Ofuji disease

Ofuji disease

Description, Causes and Risk Factors:

Alternative Name: Eosinophilic pustular folliculitis.

Abbreviation: EPF.

Eosinophilic pustular folliculitis (EPF) is a recurrent skin disorder that causes bumps and/or pimples to form near hair follicles. Clumps of white blood cells called eosinophils form these skin abnormalities. While the condition is not life threatening, it may cause intense itching.

There are three types of EPF:

    The classic EPF.

  1. HIV-associated EPF.

  2. Infantile EPF.

Classic eosinophilic pustular folliculitis also known as Ofuji's disease is a rare inflammatory disease that presents mainly on seborrheic areas with erythematous papulopustular lesions in annular configurations. It mostly affects male Asian patients in the third and fourth decades. Most cases are not associated with systemic disorders apart from peripheral blood eosinophilia. Histology shows an infiltrate of eosinophils and lymphocytes.

All three types cause papulopustules or white-headed pimples that are filled with pus to form around hair follicles near the head and trunk. Patients also suffer from dry, scaly skin on the head and trunk that may be itchy or tender. Because little is known about the disease, it is unclear whether these three conditions are interrelated forms of a single disease, or if they are three different diseases.

The causes of all three types of EPF remain unknown. Some researchers suggest that the condition is caused by an allergic reaction to dermatophytes (parasitic fungi that cause skin infections) or saprophytic fungi (fungi that live on decaying or decomposing organic matter), such as Pityrosporum ovale. Also, bacteria similar to Leptotrichia buccalis were found in one biopsy specimen of a patient with HIV-associated EPF.

The main features of the EPF are the reported development of crops of pruritic follicular papulopustules with a red hallow in fairly well defined areas. The skin lesions have tendency to central involution and peripheral extension. Fresh lesions appear at the periphery as old one faded in the center. Beside plaque formation scattered papulopustules are also present.


The symptoms for all three variants of the disease are generally the same. About 20% of patients suffer from reddish bumps and/or pimples on the hands or feet, which may be the first signs of the disease.

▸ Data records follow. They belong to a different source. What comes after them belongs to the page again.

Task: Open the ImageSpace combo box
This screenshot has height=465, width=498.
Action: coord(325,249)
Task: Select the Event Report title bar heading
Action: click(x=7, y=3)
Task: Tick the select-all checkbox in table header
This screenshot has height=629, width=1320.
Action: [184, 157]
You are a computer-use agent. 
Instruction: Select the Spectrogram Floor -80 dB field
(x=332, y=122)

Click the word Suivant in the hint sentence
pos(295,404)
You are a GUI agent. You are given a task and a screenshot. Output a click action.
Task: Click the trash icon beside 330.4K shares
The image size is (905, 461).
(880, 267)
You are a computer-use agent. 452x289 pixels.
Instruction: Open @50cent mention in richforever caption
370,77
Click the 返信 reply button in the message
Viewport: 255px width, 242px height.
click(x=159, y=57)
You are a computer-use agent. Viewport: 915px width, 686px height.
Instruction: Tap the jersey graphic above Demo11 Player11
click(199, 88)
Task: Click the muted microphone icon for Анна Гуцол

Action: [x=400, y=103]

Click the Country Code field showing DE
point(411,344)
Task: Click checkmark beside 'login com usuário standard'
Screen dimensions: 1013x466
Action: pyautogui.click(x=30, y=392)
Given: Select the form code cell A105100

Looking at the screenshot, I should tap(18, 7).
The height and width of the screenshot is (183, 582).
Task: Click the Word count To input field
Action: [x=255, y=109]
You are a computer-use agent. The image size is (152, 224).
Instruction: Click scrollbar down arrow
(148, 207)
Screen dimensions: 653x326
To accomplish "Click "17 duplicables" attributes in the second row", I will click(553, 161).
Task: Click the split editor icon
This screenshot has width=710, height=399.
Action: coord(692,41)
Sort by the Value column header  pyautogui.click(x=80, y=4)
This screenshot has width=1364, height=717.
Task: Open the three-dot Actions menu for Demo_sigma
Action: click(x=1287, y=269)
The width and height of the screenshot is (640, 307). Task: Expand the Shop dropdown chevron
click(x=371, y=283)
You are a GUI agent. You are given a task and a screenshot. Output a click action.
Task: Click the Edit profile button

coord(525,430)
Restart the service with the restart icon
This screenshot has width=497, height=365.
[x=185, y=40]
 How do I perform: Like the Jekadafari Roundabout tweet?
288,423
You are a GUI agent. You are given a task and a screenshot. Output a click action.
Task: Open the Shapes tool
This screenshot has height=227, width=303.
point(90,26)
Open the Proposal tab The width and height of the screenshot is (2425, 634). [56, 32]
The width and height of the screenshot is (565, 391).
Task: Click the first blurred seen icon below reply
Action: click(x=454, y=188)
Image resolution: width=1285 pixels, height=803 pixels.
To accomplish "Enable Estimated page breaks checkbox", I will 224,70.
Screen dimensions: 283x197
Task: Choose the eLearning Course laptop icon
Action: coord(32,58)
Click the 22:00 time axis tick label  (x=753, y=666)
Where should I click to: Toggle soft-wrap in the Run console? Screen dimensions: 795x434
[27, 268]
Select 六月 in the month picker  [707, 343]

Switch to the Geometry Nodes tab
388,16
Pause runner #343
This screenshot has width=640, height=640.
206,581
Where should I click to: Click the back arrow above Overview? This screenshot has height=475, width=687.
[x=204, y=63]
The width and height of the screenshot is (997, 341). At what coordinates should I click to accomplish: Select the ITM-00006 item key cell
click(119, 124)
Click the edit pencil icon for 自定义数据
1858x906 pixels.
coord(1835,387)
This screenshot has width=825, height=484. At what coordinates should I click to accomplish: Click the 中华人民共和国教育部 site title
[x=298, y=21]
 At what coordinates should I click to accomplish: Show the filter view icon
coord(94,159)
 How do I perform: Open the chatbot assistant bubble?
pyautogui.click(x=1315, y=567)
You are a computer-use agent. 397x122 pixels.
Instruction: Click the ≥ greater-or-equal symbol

Patients experience dandruff or dry scaly skin on the head and trunk of the body. Papulopustules (white-headed pimples that are filled with pus) usually appear around hair follicles on the face and trunk, although the extremities (arms and legs) may also be involved. The classic form tends to affect the palms and soles of the feet. In children, the scalp is more frequently involved. Individual papulopustules may be larger in the classic form (up to 20 to 50mm in diameter) than the HIV-associated or infantile form, which are typically about one to three millimeters in diameter.

The infection may itch or be tender. However, the classic variant of the disease is typically less itchy than the other two forms.

Uncommon symptoms, including nonfolilcular papules (small lesions on the skin that are not near hair follicles) and hives are often seen in infants and HIV patients.


The following disease should be taken into consideration for diagnosis: Pyoderma, dermatophytosis, impetigo herpetiformis, psoriasis Pustulosa, acrodermatitis continua, dermatitis herpetiformis, eczematous dermatitis, candidiasis, subcorneal pustular dermatosis.

The diagnosis is made when typical skin lesions have a compatible histology. As this is a folliculocentric process, serial sections may be needed to find the affected follicle. Peripheral blood eosinophilia supports the diagnosis.

An etiological treatment is unavailable justifying the wide range of therapies with variable success. For localized disease topical corticosteroids seem adequate. With generalized disease, most of the literature favors indomethacin. This drug is generally well tolerated and the response takes 1 to 2 weeks.


Because the origin and the development of eosinophilic pustular folliculitis (EPF) are not fully understood, there is currently no established treatment regimen, and no scientific studies have been performed to determine the most effective treatment for this condition. Treatment generally focuses on decreasing the inflammation and itching.

Corticosteroids both systemic and topical application is effective. Dapsone is reported effective in some cases.

HIV patients should begin highly active antiretroviral therapy (HAART) if they are not already receiving treatment. HAART will help reconstitute (restore) the immune system of HIV patients. Other treatments are available, but symptoms usually recur once treatment is discontinued. Additional treatment options may include oral itraconazole along with an oral sedating antihistamine before sleep if pruritus (itching) is severe, oral metronidazole, and ultraviolet therapy.

Ultraviolet therapy has also been used to treat EPF. Treatment with ultraviolet B or with ultraviolet A and a photosensitizing chemical called psoralen may be beneficial in HIV patients. However, skin lesions typically recur once the phototherapy id discontinued.

NOTE: The above information is educational purpose. The information provided herein should not be used during any medical emergency or for the diagnosis or treatment of any medical condition.

DISCLAIMER: This information should not substitute for seeking responsible, professional medical care.